There are as many ways of celebrating Mother’s Day as there are mothers. Mothers are notoriously known to sidestep any efforts to get them to tell their child how they would like to celebrate their day. It’s not unusual to hear things like “oh just” or “don’t make a fuss” when you ask a mother how she’d like to celebrate her day. Sometimes it might be best for the child to use their powers of observation and recollection to figure out a fitting surprise celebration.
What does she like to do? Perhaps a day relieved of meal preparation duties would be appreciated? If you decide to take mom out to dinner, think about where your mother would like to eat as opposed to where would you like to take her. Is your mother into adventure eating or is it you who wants her to try Tagine? Just take some time to figure out what she might like. If you are stuck call her best friend and ask for suggestions. Try your best to make Mother’s Day all about mom.

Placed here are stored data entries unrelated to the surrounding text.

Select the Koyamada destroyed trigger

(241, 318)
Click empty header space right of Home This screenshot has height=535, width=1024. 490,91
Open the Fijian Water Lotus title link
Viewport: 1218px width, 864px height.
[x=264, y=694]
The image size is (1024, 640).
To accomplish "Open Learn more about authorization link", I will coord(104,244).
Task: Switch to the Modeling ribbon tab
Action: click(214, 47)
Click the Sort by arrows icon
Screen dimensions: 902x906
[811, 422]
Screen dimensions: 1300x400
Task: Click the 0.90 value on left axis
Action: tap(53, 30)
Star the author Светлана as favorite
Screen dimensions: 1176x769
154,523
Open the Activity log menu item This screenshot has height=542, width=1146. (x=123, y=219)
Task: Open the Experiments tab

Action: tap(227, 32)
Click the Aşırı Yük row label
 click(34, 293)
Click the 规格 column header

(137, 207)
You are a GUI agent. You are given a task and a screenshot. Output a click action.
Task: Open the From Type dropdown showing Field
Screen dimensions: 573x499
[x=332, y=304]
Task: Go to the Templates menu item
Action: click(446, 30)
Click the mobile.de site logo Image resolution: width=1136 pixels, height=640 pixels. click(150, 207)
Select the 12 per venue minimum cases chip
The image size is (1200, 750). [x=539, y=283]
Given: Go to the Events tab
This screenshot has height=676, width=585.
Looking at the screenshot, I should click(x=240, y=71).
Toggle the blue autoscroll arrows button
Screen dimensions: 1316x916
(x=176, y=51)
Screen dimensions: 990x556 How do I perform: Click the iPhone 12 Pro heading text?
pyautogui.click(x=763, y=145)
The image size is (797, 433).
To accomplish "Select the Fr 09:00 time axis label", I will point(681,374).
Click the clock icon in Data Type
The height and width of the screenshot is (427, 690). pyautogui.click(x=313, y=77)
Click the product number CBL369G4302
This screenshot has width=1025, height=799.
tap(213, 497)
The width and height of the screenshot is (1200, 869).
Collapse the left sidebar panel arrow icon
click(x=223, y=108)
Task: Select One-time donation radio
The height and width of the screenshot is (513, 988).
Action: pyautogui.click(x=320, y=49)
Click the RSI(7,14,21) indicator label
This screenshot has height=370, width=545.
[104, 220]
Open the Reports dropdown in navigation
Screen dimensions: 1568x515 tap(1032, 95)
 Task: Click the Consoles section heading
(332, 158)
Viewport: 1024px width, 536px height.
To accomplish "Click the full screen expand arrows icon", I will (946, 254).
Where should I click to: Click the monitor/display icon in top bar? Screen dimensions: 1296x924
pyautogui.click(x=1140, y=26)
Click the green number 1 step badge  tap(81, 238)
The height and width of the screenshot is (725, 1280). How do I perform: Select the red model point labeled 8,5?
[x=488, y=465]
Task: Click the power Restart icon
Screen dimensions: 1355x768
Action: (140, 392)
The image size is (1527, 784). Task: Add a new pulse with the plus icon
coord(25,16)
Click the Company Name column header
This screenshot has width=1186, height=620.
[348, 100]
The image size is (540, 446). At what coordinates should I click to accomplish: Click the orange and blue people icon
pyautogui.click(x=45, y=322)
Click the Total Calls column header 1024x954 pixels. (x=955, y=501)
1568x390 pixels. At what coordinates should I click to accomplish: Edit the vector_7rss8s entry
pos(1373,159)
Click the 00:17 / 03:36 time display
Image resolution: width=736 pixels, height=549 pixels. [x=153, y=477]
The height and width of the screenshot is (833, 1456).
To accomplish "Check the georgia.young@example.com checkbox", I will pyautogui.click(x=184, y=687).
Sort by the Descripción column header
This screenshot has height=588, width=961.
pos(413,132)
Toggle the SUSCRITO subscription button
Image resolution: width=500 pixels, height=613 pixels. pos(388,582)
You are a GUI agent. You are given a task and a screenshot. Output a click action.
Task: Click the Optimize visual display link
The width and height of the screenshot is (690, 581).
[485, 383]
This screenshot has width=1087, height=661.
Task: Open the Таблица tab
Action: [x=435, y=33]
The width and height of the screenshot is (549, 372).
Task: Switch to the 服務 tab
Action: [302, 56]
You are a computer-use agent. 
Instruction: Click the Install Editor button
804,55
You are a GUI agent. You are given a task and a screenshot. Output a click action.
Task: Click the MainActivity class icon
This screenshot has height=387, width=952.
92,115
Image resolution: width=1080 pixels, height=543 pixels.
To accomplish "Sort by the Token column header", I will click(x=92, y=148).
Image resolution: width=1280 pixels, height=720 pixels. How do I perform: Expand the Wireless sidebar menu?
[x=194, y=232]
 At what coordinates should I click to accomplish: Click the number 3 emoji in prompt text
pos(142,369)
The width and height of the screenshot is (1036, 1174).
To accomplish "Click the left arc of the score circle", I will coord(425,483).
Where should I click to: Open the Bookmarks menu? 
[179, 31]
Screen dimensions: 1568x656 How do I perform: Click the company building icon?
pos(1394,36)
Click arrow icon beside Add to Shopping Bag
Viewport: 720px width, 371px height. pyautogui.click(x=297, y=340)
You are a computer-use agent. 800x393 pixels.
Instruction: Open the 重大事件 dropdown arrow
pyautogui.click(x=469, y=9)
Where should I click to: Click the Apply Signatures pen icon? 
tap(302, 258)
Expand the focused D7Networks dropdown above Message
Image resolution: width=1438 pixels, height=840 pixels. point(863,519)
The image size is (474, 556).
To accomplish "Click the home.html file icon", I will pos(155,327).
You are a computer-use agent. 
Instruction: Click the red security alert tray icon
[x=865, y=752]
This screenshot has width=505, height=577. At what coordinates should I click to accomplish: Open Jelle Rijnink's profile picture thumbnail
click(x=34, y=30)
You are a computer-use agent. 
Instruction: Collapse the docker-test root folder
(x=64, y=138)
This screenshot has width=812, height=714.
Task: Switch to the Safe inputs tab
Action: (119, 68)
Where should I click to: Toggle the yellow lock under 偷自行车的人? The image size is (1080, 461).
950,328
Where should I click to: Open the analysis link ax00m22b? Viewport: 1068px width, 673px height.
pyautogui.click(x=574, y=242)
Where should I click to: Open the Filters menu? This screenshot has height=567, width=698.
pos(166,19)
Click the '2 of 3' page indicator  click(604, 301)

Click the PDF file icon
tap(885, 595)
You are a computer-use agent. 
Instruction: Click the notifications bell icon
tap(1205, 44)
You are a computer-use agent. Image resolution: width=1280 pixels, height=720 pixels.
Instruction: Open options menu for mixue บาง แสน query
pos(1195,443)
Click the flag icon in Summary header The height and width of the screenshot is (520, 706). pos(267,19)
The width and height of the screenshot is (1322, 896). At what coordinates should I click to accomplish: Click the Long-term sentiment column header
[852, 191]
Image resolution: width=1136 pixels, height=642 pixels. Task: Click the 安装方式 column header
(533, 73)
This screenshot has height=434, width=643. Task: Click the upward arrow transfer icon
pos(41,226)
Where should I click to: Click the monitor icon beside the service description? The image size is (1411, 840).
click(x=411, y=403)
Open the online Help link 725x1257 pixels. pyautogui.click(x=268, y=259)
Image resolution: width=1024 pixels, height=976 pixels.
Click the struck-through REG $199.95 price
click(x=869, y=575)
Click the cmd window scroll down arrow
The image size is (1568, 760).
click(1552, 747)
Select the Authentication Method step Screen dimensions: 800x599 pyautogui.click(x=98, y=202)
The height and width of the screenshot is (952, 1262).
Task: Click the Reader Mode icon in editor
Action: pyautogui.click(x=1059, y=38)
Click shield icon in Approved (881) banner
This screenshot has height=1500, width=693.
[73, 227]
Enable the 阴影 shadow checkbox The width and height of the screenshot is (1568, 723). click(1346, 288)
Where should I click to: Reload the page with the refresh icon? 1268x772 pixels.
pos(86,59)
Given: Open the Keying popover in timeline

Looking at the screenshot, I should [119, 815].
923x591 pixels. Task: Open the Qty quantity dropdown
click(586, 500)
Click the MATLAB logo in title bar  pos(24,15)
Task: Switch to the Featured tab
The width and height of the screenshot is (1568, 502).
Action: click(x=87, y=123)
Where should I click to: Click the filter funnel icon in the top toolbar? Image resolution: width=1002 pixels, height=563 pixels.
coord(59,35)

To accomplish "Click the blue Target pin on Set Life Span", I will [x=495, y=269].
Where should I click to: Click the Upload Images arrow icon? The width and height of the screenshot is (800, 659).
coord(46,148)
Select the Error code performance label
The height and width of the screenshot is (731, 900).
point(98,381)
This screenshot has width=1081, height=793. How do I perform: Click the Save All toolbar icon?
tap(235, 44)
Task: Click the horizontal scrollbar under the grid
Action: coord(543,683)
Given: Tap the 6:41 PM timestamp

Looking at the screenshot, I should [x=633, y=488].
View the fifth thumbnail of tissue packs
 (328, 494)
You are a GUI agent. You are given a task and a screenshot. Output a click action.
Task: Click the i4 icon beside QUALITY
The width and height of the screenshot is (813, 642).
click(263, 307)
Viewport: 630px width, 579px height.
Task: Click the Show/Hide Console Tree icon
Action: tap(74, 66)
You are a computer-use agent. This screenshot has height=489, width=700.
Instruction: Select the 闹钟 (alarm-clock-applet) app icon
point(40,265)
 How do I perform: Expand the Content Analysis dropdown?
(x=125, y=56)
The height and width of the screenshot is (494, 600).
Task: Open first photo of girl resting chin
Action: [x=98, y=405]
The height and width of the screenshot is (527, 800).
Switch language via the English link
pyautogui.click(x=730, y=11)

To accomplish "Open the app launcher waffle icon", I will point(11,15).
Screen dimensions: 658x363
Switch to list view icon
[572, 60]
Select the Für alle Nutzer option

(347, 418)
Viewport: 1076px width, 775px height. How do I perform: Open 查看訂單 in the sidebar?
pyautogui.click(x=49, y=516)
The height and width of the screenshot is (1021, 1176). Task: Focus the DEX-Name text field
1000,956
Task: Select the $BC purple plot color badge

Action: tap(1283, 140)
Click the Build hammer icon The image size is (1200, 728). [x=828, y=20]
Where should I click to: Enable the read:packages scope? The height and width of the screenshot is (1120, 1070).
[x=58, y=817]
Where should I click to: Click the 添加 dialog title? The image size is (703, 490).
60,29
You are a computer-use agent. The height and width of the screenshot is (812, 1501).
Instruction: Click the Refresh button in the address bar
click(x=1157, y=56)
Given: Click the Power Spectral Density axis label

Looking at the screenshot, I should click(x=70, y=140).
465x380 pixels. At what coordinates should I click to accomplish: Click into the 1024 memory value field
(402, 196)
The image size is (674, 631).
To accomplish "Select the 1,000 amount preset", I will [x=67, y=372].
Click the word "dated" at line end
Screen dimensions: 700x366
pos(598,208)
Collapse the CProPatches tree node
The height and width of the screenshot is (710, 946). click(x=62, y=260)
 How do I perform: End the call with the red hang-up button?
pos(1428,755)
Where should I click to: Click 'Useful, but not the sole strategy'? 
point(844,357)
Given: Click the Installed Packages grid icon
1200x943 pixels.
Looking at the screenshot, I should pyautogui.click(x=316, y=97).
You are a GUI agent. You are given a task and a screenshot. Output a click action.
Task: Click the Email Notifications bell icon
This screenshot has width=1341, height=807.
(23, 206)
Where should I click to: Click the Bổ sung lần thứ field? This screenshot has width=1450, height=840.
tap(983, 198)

Gifts are another opportunity to surprise your mother. What does she enjoy doing? Is your mother a gardener, an artist, a gourmet cook, an exercise enthusiast? Consider a gift or gift card that supports her interests.
Don’t underestimate the gift of time. Not every gift needs to break the bank. Time together like taking a walk, sharing an activity, or just talking is a wonderful gift. Consider giving your mother “service time” (washing windows, weeding a flower bed, or painting a room). Helping with something she would like to get done—but might be a stretch for her to do herself—really is priceless.
For those who have lost their mother, the second Sunday in May is an opportunity to remember her. Perhaps you will call your siblings and take a walk down memory lane. Think about what she did for you, how she shaped your life, how she handled the hard times and the good times.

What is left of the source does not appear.